#### WORK REQUIRED
In the material below, find each line holding the string "computer" and copy it.

#### RECORDS FOR THIS EXERCISE
..........

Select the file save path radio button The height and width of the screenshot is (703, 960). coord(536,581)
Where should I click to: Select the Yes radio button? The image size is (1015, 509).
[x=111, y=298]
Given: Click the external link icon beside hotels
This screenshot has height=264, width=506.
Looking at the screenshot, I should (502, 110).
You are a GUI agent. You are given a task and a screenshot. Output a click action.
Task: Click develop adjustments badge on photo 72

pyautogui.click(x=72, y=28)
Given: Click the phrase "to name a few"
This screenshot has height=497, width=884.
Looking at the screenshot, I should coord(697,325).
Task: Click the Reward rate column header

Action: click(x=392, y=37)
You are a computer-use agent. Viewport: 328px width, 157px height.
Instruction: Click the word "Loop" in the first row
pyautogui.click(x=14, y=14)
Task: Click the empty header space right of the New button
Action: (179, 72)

..........

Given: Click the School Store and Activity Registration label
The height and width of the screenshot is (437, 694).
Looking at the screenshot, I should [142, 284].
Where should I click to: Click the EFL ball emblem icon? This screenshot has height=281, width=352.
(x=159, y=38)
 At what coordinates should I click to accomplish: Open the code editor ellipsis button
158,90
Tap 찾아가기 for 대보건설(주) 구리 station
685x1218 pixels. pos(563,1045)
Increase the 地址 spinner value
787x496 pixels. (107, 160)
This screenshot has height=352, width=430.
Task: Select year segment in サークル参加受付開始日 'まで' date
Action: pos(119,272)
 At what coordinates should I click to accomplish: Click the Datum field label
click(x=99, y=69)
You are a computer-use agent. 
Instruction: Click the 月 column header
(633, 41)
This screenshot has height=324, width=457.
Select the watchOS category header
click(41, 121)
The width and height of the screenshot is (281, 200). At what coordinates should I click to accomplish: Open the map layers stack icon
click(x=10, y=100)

..........

#### ANSWER TO THE PROBLEM
You are a computer-use agent. Viewport: 328px width, 157px height.
You are a computer-use agent. 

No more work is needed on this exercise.